Изверг. Когда правда страшнее смерти
Шрифт:
Его раннее детство прошло на лесном хуторе, где отец в свободное от обязанностей управляющего время хозяйничал на ферме. Я побывал там, сверяясь с его картами: несколько домиков в ложбине, затерянной среди огромного и сумрачного елового бора. В местной школе было всего три ученика. Потом родители построили дом в Клерво-ле-Лак и перебрались туда. Жан-Клод на год опередил сверстников в учебе, много читал. В седьмом классе был первым по успеваемости и получил награду. Соседи, родственники, учителя помнят его – смирного, послушного и ласкового мальчугана; иные дают понять, что уж слишком он был смирный, слишком послушный, слишком ласковый, признавая, правда, что дошло до них это самое «слишком» поздно – жалкое объяснение для необъяснимой трагедии. Единственный ребенок, может, тепличный немножко. Никогда не делал глупостей, вообще достойный – если можно так сказать о ребенке. Так вот, скорее достойный, чем по-настоящему славный мальчик, но никому бы и в голову не пришло, что ему плохо живется. Сам он, если заговаривал об отце, часто бросал странную фразу с намеком о том, что его имя ему подходит: «На то и Эме, чтобы любить» [4] .
4
Имя Эме по-французски значит «любимый».
(Силясь объяснить это подоходчивее, он вдруг рассказал, как они с женой иногда говорили, будто едут в Женеву сходить в кино, а на самом деле в это время учили грамоте обездоленных. Они никогда не говорили об этом друзьям, и следователю он тоже ни словом не обмолвился, а когда озадаченная судья стала его расспрашивать – где это было и что за обездоленные – отказался отвечать, прикрывшись памятью Флоранс: он не станет козырять их добрыми делами, ей бы это не понравилось).

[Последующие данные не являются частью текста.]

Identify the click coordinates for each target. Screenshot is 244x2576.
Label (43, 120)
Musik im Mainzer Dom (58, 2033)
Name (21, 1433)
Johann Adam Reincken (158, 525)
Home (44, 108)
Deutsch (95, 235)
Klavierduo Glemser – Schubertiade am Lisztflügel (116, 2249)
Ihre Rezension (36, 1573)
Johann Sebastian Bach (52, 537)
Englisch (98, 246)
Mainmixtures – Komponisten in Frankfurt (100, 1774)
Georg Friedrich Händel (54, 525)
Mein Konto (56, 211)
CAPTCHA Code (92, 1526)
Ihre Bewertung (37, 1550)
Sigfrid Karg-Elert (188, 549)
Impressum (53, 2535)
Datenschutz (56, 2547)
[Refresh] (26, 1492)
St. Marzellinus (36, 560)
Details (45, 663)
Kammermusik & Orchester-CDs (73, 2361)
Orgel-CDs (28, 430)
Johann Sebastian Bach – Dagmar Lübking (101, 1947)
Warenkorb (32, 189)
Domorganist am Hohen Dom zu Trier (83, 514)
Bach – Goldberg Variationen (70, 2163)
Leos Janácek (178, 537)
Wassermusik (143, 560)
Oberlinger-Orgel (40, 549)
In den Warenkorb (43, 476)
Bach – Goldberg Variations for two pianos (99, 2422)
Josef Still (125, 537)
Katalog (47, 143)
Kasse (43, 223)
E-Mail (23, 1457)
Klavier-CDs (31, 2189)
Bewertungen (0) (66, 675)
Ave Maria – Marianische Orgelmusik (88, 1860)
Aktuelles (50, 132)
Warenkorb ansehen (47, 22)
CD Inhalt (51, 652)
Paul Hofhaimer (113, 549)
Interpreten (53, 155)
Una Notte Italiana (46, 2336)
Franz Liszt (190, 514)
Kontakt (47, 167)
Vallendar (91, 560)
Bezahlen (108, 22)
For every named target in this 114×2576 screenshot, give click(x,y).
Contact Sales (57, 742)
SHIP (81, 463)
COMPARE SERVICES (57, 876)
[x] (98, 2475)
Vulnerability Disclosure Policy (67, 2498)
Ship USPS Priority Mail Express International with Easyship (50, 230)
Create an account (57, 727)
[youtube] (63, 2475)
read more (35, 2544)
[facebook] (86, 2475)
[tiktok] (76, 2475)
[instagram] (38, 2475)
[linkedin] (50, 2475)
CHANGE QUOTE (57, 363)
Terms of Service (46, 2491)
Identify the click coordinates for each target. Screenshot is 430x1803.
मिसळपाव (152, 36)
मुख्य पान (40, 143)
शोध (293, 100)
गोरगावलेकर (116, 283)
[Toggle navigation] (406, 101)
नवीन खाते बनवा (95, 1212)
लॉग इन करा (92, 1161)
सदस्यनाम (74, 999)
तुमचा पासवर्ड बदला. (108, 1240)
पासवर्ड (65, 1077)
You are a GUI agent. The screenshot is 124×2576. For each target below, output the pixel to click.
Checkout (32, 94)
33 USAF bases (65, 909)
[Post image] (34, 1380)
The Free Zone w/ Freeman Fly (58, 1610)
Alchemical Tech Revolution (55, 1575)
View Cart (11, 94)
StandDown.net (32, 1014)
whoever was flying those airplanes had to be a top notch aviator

Когда уже почти закончили с детством обвиняемого, мэтр Абад, его адвокат, вдруг спросил: «Но ведь с кем-то вы делились своими радостями и горестями? Может быть, таким наперсником была для вас ваша собака?» Рот у него открылся. Все ожидали какого-нибудь банального ответа в том же тоне, рассудительном и жалобном одновременно, к которому начали уже привыкать, но он не издал ни звука. Его передернуло. Он задрожал, сначала мелко, потом сильнее и сильнее, затем всем телом, изо рта вырвался невнятный всхлип. Даже мать Флоранс подняла глаза и посмотрела в его сторону. И тут он бросился на пол и завыл так, что кровь стыла в жилах. Было слышно, как бьется об пол его голова, задранные ноги сучили над перегородкой. Подоспевшие жандармы с трудом совладали с большим, бьющимся в конвульсиях телом; когда его уводили, он все еще трясся и подвывал.
Вот я написал «кровь стыла в жилах». В тот день я понял, что значат на самом деле и другие выражения, которые мы употребляем не задумываясь: по-настоящему мертвая тишина стояла после его ухода, до тех пор, пока судья нетвердым голосом не объявила перерыв на один час. Люди заговорили, пытаясь истолковать происшедшее, только за дверьми зала. Одним этот срыв представлялся добрым знаком: стало быть, он еще способен на чувства, а то уж до сих пор выглядел слишком равнодушным. Другим казалось чудовищным, что чувства эти человек, убивший своих детей, проявил по поводу собаки. Симулирует, предполагали некоторые. Я вообще-то бросил курить, но тут стрельнул сигарету у старого газетного художника с седой бородой и стянутыми на затылке в хвост волосами. «Вы поняли, – спросил он меня, – чего добивается его адвокат?» Нет, я не понял. «Он же его дожимает. Видит, что клиент как сонная рыба, а публика думает, ему все по фигу, вот и хочет, чтоб он дал слабину у всех на глазах. Не соображает, что творит, это же безумно опасно. Точно вам говорю, я-то ведь сорок лет с карандашом и папочкой по всем судам Франции таскаюсь, у меня глаз наметанный. Этот парень очень болен, психиатры идиоты, что допустили его до суда. Пока он владеет собой – держится, но если его станут трогать за чувствительные места, – сорвется. И это, скажу я вам, будет ужас что такое. Вы все думаете, это человек перед вами, а он не человек, давно уже не человек. Это как черная дыра. Вот увидите, что будет, когда все это на нас выплеснется. Людям невдомек, что это такое безумие. Ужас. Ничего ужаснее на свете нет».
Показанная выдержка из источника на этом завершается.